What to work on:
[1] Translate this sentence from the section on kernel command line processing into French: "Numerous command line parameters are defined throughout the kernel."
[2] Write what comes next in the section on kernel command line processing below, picking up after its last sentence.

Quoted passage:
— start —

Section 5.3. Kernel Command Line Processing

5.3. Kernel Command Line Processing

Following the architecture setup, main.c performs generic early kernel initialization and then displays the kernel command line. Line 10 of Listing 5-3 is reproduced here for convenience.

Kernel command line: console=ttyS0,115200 ip=bootp root=/dev/nfs

In this simple example, the kernel being booted is instructed to open a console device on serial port device ttyS0 (usually the first serial port) at a baud rate of 115Kbps. It is being instructed to obtain its initial IP address information from a BOOTP server and to mount a root file system via the NFS protocol. (We cover BOOTP later in Chapter 12, "Embedded Development Environment," and NFS in Chapters 9, "File Systems," and 12. For now, we limit the discussion to the kernel command line mechanism.)

Linux is typically launched by a bootloader (or bootstrap loader) with a series of parameters that have come to be called the kernel command line. Although we don't actually invoke the kernel using a command prompt from a shell, many bootloaders can pass parameters to the kernel in a fashion that resembles this well-known model. On some platforms whose bootloaders are not Linux aware, the kernel command line can be defined at compile time and becomes hard coded as part of the kernel binary image. On other platforms (such as a desktop PC running Red Hat Linux), the command line can be modified by the user without having to recompile the kernel. The bootstrap loader (Grub or Lilo in the desktop PC case) builds the kernel command line from a configuration file and passes it to the kernel during the boot process. These command line parameters are a boot mechanism to set initial configuration necessary for proper boot on a given machine.

Numerous command line parameters are defined throughout the kernel. The .../Documentation subdirectory in the kernel source contains a file called kernel-parameters.txt containing a list of kernel command line parameters in dictionary order. Remember the previous warning about kernel documentation: The kernel changes far faster than the documentation. Use this file as a guide, but not a definitive reference. More than 400 distinct kernel command line parameters are documented in this file, and it cannot be considered a comprehensive list. For that, you must refer directly to the source code.

— end —

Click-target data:
— start —

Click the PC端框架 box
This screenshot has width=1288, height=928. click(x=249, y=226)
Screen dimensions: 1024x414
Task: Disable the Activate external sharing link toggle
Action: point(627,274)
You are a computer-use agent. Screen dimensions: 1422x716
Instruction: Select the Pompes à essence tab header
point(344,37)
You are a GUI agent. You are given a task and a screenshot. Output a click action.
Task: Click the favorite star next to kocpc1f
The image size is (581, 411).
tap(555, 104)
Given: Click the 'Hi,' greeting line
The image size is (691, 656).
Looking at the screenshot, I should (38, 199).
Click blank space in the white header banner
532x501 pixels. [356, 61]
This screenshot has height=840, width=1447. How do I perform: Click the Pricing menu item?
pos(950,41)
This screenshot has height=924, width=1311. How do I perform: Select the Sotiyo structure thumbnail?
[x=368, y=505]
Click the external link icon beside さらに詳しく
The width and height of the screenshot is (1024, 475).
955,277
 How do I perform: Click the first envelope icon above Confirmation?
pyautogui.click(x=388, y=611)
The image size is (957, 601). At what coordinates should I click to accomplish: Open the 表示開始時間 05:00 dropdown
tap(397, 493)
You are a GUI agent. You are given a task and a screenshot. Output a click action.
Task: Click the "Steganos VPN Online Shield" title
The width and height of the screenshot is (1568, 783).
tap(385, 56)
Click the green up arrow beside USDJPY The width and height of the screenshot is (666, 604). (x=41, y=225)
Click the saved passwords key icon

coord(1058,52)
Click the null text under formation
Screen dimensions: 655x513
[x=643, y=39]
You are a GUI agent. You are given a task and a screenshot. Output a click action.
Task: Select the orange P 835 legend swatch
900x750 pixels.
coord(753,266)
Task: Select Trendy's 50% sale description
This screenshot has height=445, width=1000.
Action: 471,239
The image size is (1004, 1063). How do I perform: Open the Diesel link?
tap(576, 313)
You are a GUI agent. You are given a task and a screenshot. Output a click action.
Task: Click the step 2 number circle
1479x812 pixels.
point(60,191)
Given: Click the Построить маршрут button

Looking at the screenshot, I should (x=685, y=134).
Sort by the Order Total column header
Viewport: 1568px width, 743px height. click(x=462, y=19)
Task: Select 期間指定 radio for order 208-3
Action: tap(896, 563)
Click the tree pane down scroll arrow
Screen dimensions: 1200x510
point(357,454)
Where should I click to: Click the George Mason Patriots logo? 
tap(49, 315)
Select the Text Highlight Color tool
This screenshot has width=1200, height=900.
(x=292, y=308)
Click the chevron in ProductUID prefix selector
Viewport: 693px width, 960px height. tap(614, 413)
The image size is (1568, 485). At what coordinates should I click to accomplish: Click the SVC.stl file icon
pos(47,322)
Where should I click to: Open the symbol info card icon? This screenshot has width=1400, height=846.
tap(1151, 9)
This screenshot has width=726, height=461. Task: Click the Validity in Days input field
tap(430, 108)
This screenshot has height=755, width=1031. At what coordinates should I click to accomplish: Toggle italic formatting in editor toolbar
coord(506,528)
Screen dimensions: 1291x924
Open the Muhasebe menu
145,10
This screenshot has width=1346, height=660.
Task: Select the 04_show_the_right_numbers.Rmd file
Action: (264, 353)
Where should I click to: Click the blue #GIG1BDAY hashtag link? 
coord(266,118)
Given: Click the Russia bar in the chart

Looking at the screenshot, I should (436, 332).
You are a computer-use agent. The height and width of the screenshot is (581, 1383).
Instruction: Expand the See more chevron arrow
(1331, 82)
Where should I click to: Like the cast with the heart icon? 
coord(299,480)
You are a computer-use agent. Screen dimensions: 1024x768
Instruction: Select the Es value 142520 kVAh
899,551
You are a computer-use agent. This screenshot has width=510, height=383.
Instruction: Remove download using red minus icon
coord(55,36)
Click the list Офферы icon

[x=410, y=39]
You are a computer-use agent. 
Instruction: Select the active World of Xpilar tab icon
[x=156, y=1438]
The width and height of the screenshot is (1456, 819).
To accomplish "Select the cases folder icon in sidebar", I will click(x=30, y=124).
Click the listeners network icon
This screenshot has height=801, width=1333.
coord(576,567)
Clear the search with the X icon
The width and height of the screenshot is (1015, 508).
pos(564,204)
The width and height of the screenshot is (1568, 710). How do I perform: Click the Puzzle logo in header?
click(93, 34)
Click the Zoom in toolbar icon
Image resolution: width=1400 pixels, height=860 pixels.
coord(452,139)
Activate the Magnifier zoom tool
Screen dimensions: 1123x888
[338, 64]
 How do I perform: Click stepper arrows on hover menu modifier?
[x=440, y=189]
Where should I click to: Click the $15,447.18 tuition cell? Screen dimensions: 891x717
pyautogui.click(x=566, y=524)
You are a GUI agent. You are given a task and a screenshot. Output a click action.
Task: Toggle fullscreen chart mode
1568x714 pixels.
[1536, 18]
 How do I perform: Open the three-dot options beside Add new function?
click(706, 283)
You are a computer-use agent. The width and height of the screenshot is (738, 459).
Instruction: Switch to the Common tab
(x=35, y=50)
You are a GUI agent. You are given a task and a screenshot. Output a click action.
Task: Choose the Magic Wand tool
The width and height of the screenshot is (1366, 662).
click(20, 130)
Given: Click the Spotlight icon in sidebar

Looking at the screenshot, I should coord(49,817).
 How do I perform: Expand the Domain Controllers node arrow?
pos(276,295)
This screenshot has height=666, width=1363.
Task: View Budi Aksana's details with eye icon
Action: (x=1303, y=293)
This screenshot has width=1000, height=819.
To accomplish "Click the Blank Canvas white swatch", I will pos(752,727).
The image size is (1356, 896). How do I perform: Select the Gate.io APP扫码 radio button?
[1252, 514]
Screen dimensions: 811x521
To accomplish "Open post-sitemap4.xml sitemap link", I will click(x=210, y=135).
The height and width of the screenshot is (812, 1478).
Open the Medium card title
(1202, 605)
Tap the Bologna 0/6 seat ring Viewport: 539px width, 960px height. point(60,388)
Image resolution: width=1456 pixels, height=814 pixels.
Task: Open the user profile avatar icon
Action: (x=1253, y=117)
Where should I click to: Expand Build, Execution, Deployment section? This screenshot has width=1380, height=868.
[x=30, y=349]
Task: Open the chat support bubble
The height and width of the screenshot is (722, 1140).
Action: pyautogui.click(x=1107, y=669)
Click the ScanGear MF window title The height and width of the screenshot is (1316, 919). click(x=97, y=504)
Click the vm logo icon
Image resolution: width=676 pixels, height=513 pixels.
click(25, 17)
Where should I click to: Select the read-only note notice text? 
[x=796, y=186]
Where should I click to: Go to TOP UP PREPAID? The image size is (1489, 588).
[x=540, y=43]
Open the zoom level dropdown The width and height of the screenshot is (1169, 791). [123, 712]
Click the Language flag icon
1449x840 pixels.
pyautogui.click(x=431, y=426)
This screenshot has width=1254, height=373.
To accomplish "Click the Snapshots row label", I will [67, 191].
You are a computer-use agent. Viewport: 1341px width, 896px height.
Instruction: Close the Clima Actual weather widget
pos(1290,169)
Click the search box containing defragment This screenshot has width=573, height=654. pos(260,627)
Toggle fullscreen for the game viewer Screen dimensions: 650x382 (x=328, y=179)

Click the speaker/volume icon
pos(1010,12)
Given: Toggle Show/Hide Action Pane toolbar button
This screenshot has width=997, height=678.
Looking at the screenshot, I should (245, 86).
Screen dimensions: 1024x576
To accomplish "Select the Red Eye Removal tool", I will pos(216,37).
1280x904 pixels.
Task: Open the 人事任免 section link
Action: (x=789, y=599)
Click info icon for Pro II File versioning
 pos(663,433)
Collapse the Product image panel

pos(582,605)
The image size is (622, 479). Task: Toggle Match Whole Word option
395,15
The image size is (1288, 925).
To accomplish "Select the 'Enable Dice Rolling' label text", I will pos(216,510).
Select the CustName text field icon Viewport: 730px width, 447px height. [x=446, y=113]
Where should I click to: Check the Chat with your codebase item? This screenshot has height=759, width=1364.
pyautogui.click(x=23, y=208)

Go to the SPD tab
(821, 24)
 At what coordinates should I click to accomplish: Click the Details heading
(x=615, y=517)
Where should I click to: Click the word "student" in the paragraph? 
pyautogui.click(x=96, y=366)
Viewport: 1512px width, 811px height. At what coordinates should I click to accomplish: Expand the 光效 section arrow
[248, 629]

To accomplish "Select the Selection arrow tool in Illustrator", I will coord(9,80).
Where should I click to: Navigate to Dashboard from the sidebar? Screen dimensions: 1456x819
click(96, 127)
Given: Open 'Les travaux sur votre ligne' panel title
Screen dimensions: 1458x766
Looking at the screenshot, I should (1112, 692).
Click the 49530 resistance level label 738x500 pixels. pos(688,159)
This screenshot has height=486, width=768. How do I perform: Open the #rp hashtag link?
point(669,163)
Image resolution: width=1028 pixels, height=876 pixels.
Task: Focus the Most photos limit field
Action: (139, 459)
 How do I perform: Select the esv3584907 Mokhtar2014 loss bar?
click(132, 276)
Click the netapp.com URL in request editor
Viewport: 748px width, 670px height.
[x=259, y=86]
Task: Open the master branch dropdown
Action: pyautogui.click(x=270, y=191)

— end —

Exercise answers:
[1] De nombreux paramètres de ligne de commande sont définis dans l'ensemble du noyau.

[2]
The basic syntax for kernel command line parameters is fairly simple and mostly evident from the example in line 10 of Listing 5-3. Kernel command line parameters can be either a single text word, a key=value pair, or a key= value1, value2, …. key and multivalue format. It is up to the consumer of this information to process the data as delivered. The command line is available globally and is processed by many modules as needed. As noted earlier, setup_arch() in main.c is called with the kernel command line as its only argument. This is to pass architecture-specific parameters and configuration directives to the relevant portions of architecture- and machine-specific code.

Device driver writers and kernel developers can add additional kernel command-line parameters for their own specific needs. Let's take a look at the mechanism. Unfortunately, some complications are involved in using and processing kernel command line parameters. The first of these is that the original mechanism is being deprecated in favor of a much more robust implementation. The second complication is that we need to comprehend the complexities of a linker script file to fully understand the mechanism.^[7]

^[7] It's not necessarily all that complex, but most of us never need to understand a linker script file. The embedded engineer does. It is well documented in the GNU LD manual referenced at the end of this chapter.

5.3.1. The __setup Macro

As an example of the use of kernel command line parameters, consider the specification of the console device. We want this device to be initialized early in the boot cycle so that we have a destination for console messages during boot. This initialization takes place in a kernel object called printk.o. The C source file for this module is found in .../kernel/printk.c. The console initialization routine is called console_setup() and takes the kernel command line parameter string as its only argument.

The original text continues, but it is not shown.